WHAT IS NEEDED:
Answer these questions about Heartbit's tool handling, given below:
(a) Within what edit distance must a registered tool name be for a misspelled tool call to be redirected to it?
(b) What is the approximate token cost of the `Full` profile?
(c) Into which profile are long or complex queries classified?

GIVEN TEXT:

════════

When the LLM generates a tool call with a misspelled name, Heartbit attempts automatic repair using Levenshtein distance. If a registered tool name is within edit distance 2 of the requested name, the call is redirected to the correct tool with a warning.

This handles common LLM mistakes like bash_command instead of bash without failing the turn.

Dynamic Tool Selection (ToolProfile)

Heartbit pre-classifies queries into tool profiles to reduce input tokens:

Profile	Tools included	~Token cost
`Conversational`	Memory tools + question only	~500 tokens
`Standard`	All builtins + memory (no MCP)	~2,000 tokens
`Full`	Everything including MCP tools	~4,500 tokens

Classification uses keyword heuristics:

Greetings/simple chat -> Conversational
File/code/system keywords -> Standard
MCP tool mentions or integration keywords -> Full
Long/complex queries -> Standard (safety escalation)

════════

[Items in a dataset]
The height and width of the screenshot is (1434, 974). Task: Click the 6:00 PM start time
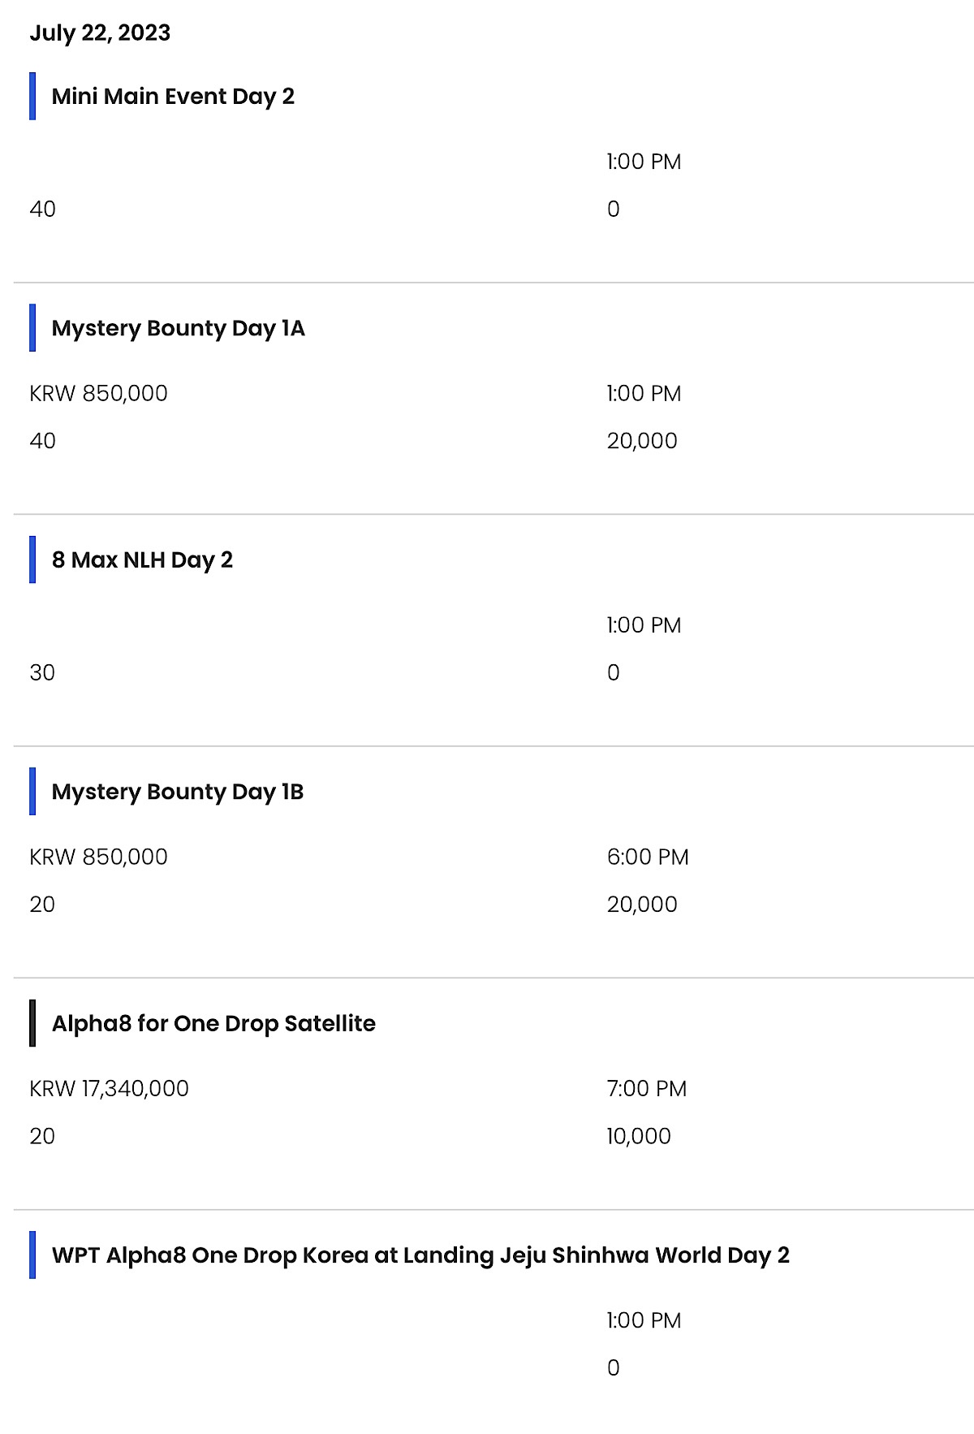[x=648, y=857]
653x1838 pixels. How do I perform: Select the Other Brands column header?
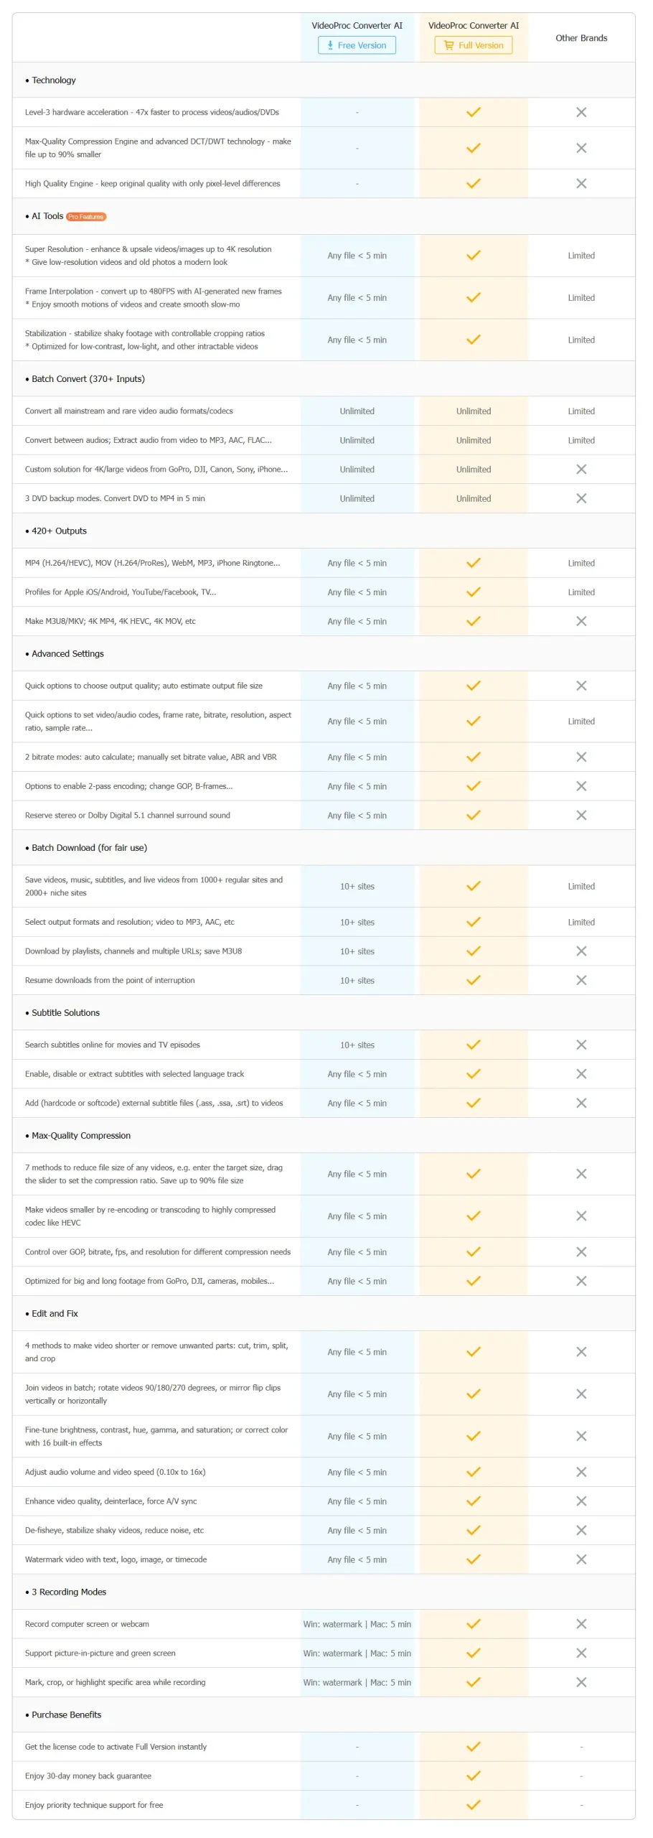581,37
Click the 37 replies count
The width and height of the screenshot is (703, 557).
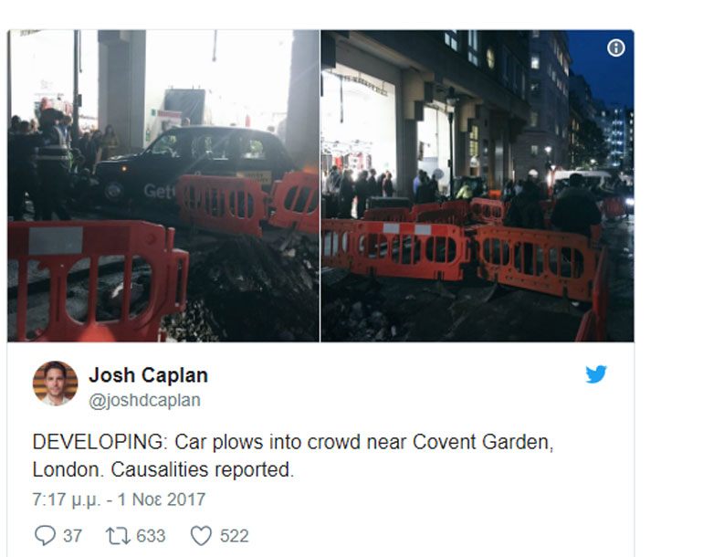point(72,536)
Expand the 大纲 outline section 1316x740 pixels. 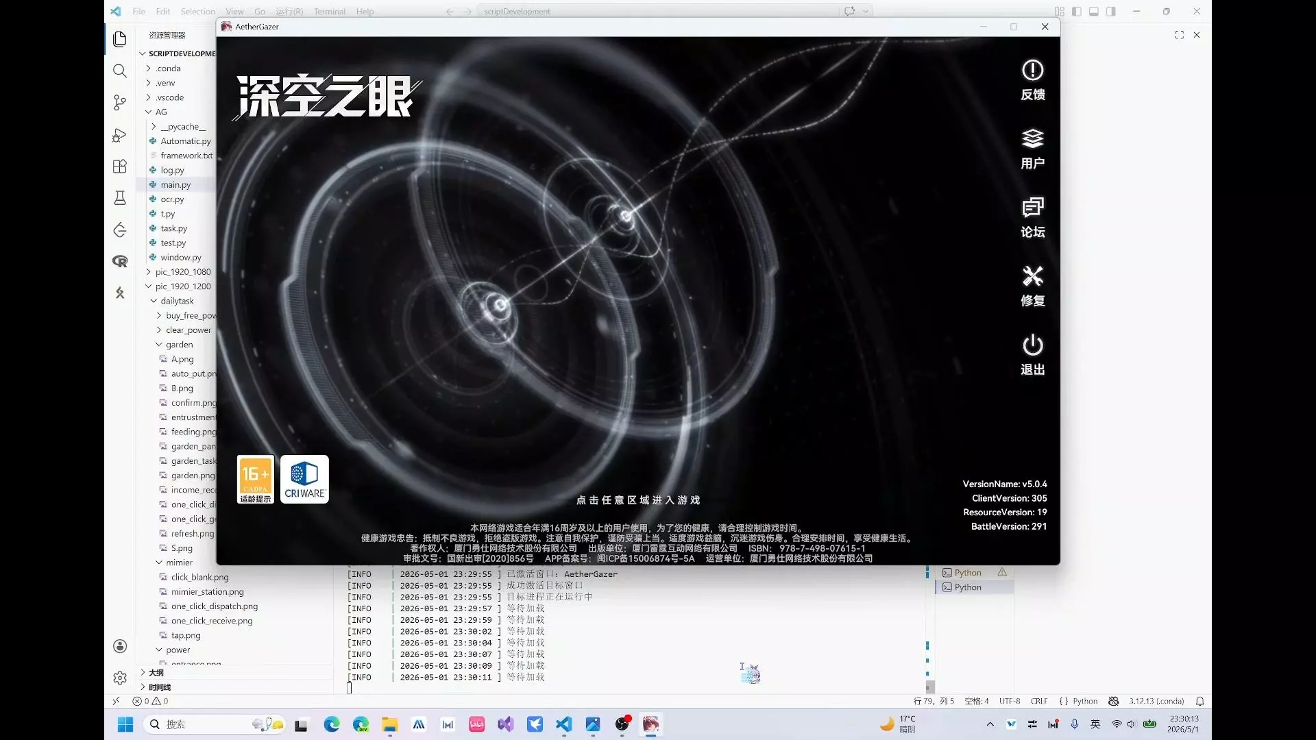(156, 672)
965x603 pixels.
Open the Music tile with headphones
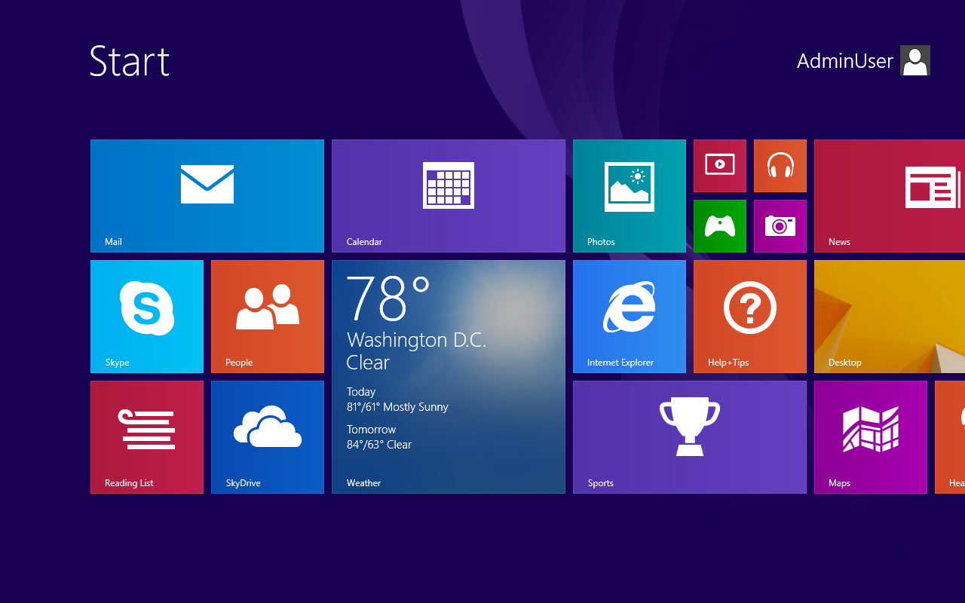[780, 166]
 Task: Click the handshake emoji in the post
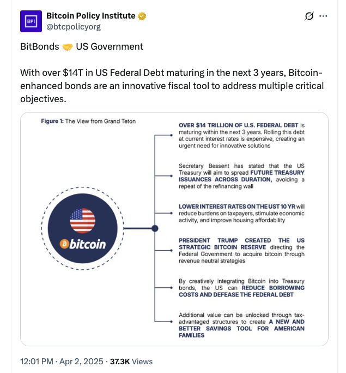click(x=68, y=46)
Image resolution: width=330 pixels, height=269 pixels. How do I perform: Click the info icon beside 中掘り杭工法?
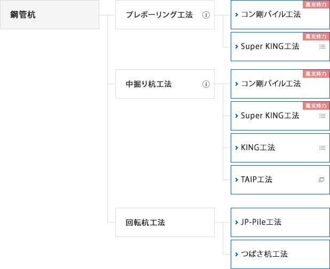(206, 84)
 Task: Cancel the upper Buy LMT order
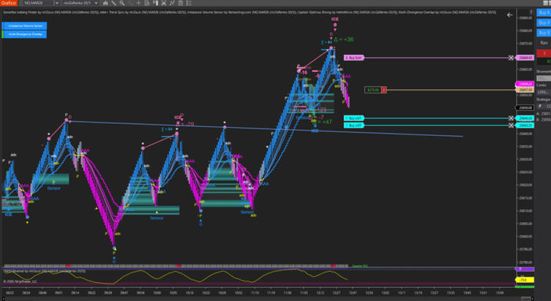point(511,118)
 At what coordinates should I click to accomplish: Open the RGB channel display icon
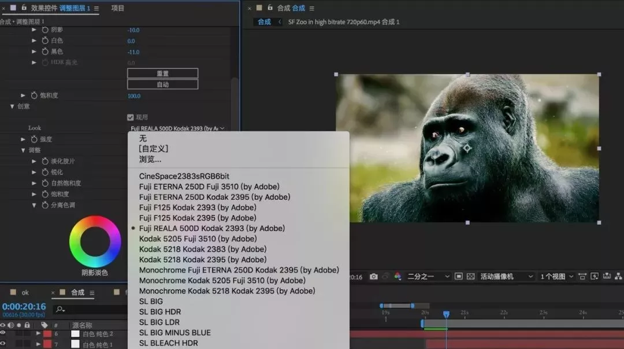click(x=398, y=277)
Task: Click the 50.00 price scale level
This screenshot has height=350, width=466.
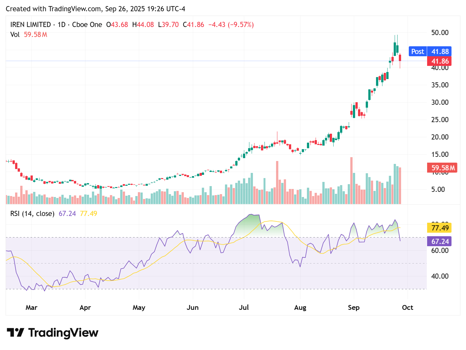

════════

ANSWER FOR THIS EXERCISE:
(a) Within edit distance 2.
(b) About 4,500 tokens.
(c) `Standard`.